* [WORK REQUEST] Nothing but the lines from the one containing "Task: Click folder icon of 0102. 靴" through the last line of the entries should appear in the output, each verbatim.
START ENTRIES SUPPLIED
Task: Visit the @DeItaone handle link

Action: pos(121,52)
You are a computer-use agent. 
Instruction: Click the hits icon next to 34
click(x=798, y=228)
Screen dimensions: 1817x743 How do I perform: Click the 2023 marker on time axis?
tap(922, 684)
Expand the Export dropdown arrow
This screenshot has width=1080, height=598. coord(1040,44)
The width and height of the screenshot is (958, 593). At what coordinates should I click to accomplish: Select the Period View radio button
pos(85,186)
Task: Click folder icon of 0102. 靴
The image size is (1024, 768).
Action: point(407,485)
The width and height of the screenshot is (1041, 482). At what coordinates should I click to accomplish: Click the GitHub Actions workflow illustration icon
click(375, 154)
END ENTRIES SUPPLIED
* [YOUR RESPONSE]
Task: Click folder icon of 0102. 靴
The image size is (1024, 768).
Action: point(407,485)
The width and height of the screenshot is (1041, 482). At what coordinates should I click to accomplish: Click the GitHub Actions workflow illustration icon
click(375, 154)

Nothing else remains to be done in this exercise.